ACTION ITEM:
Lay out as a numbered list the lines from the one containing "has height=480, width=640." through the end, both ends included. Skip blank lines and leave out the pictures.

RECORD SET:
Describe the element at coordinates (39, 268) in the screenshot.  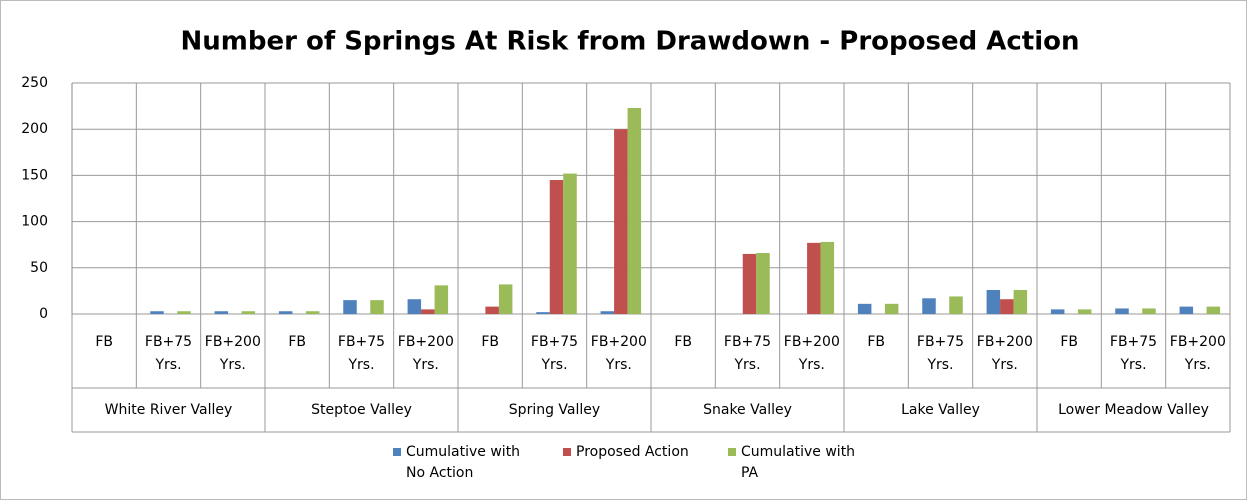
I see `y-tick-label: 50` at that location.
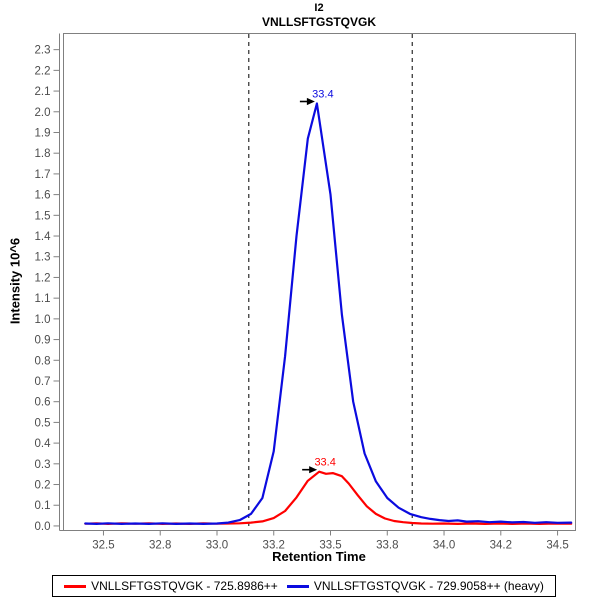  I want to click on series-0-curve, so click(328, 498).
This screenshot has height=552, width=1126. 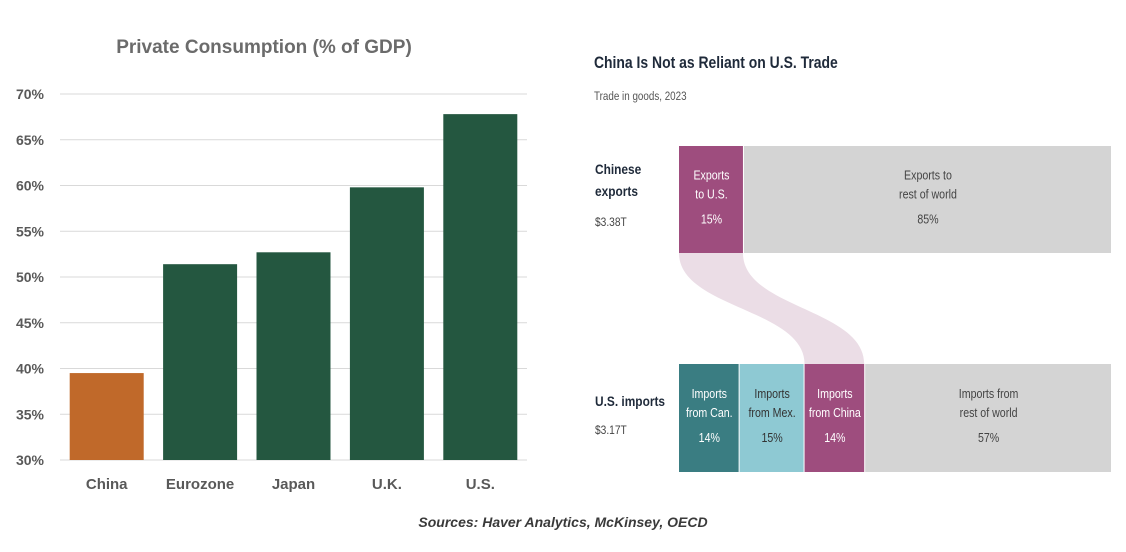 What do you see at coordinates (835, 413) in the screenshot?
I see `segment-line2: from China` at bounding box center [835, 413].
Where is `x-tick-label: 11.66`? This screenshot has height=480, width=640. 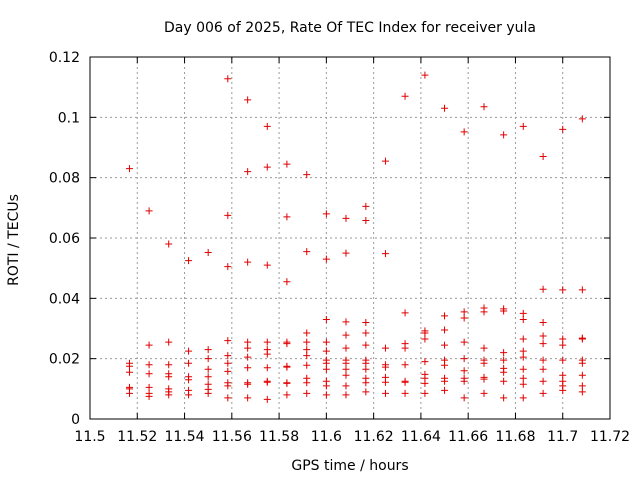
x-tick-label: 11.66 is located at coordinates (468, 437).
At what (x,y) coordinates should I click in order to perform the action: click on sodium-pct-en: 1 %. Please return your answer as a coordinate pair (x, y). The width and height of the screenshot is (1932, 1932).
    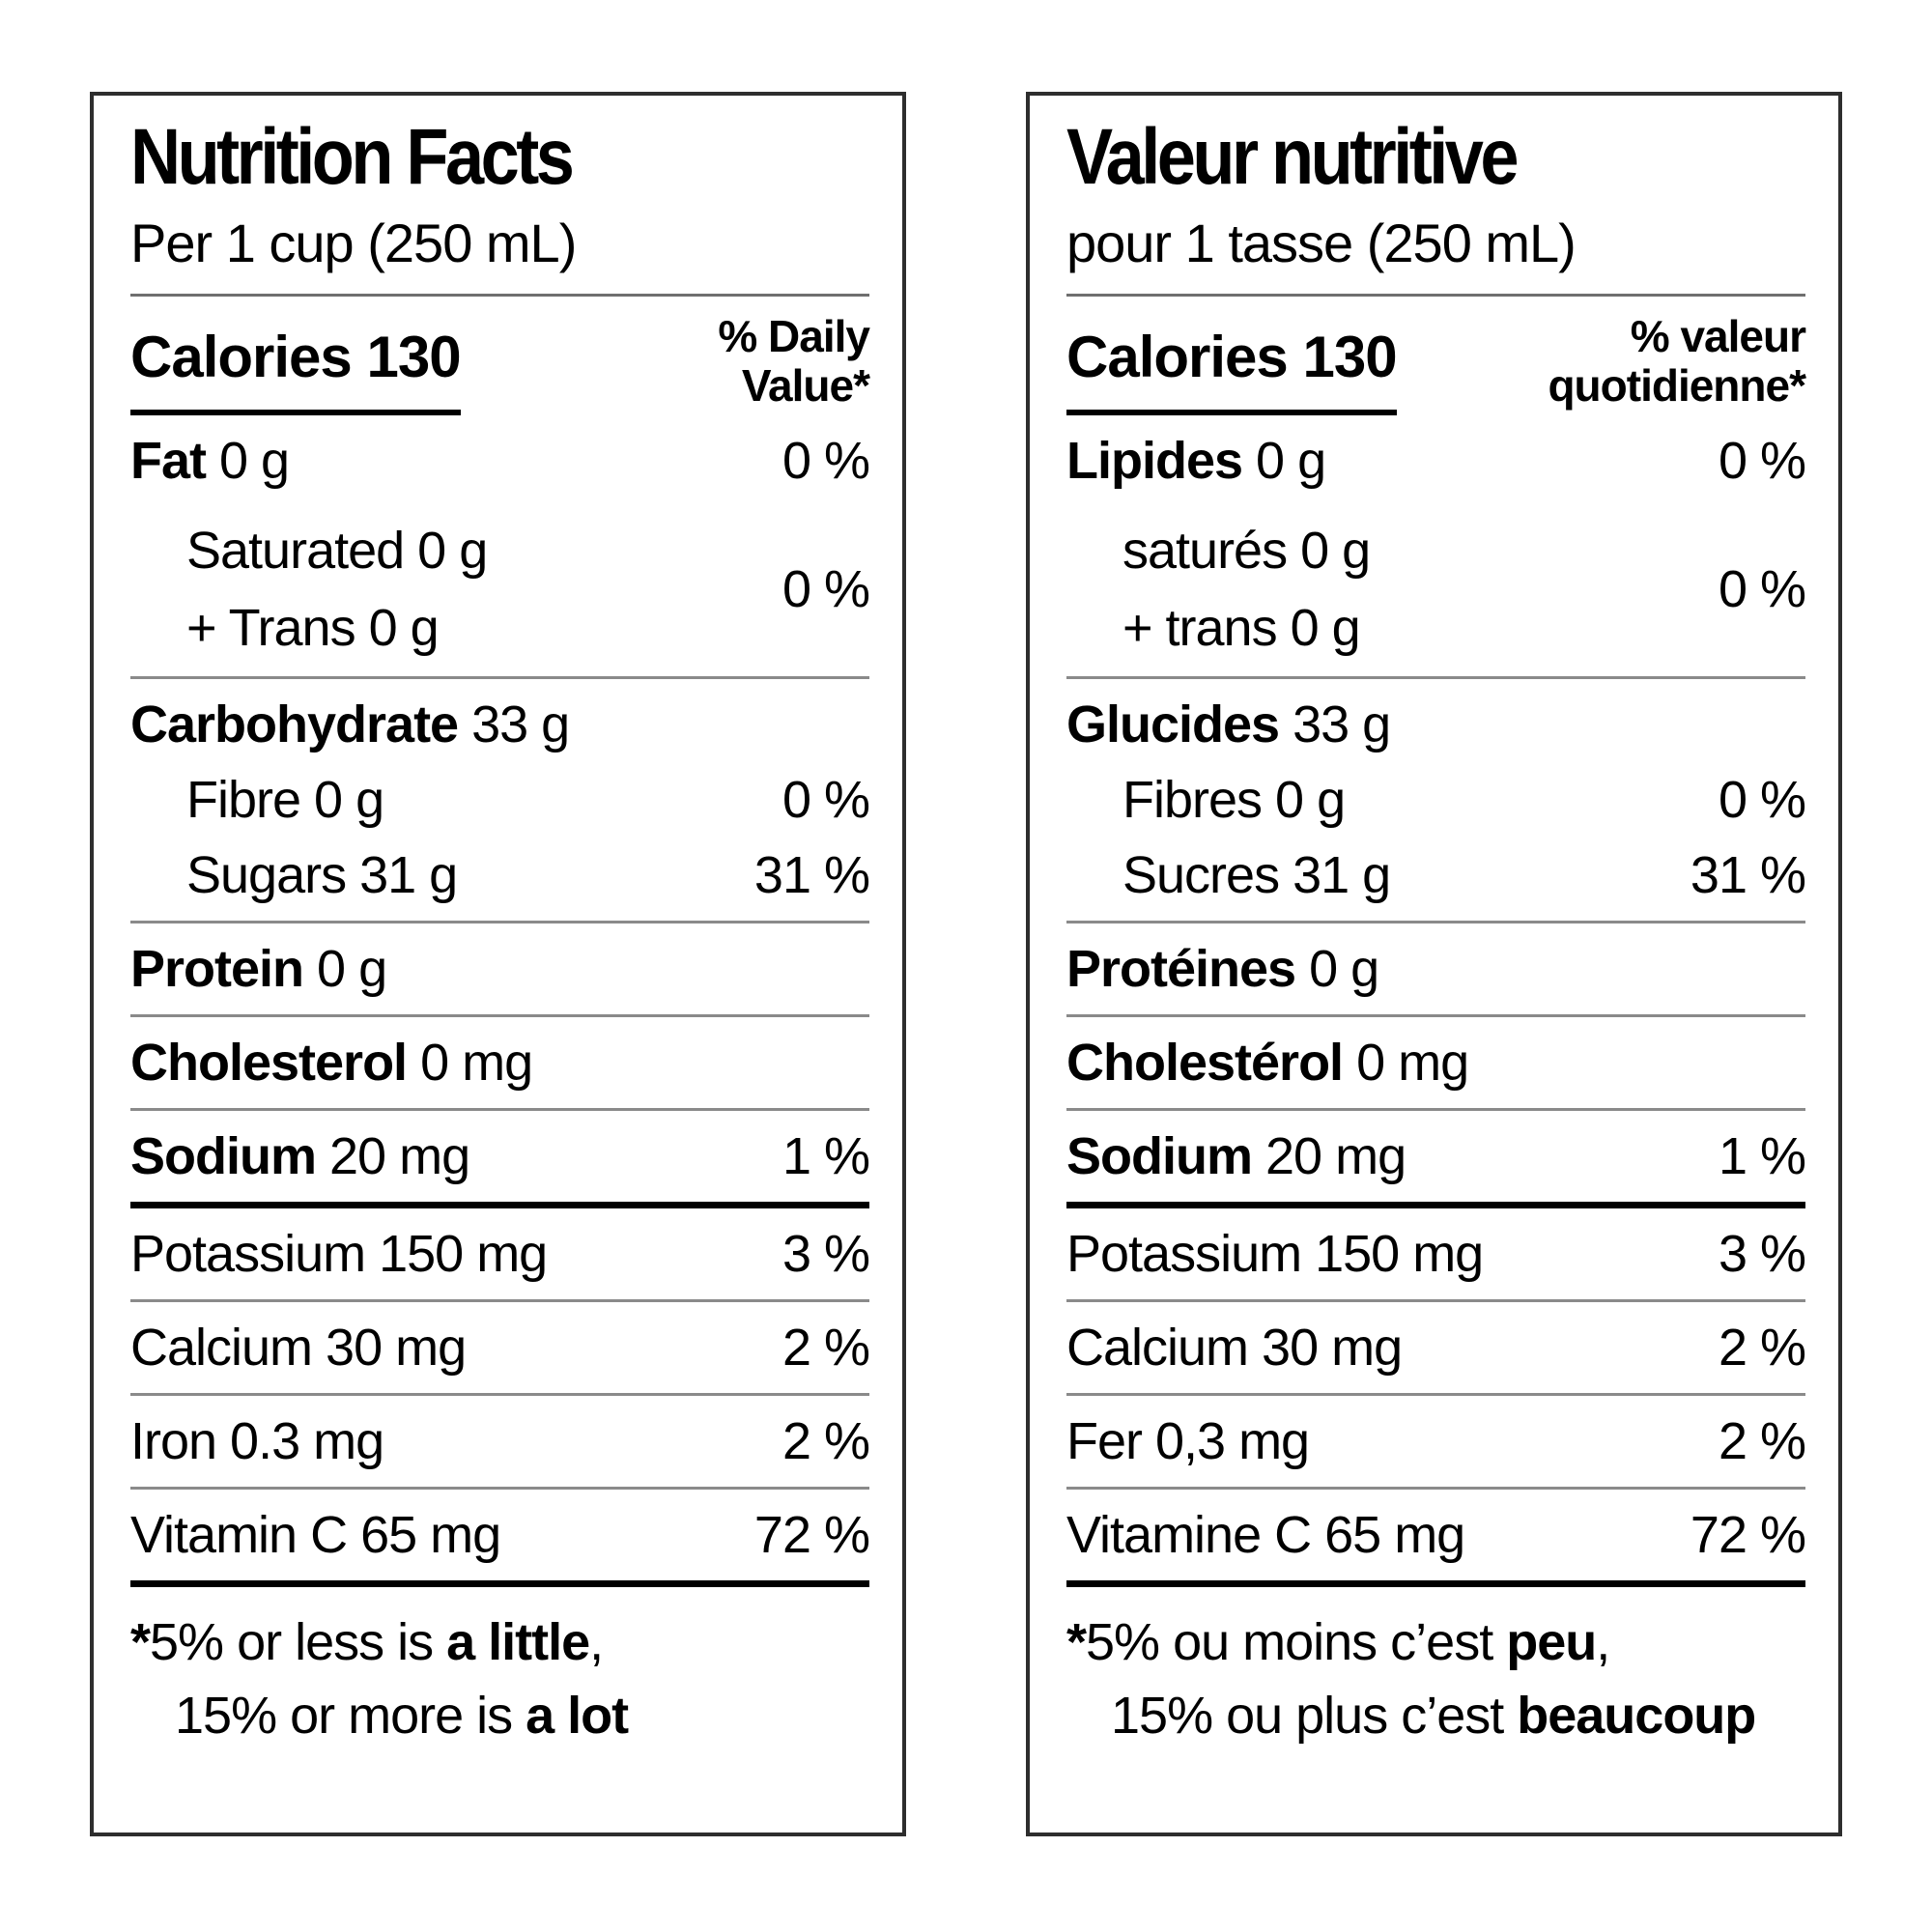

EXERCISE RESULT:
1. Where is `x-tick-label: 11.66`? This screenshot has height=480, width=640. 
2. x-tick-label: 11.66 is located at coordinates (468, 437).
3. At what (x,y) coordinates should I click in order to perform the action: click on sodium-pct-en: 1 %. Please return your answer as a coordinate pair (x, y). The width and height of the screenshot is (1932, 1932).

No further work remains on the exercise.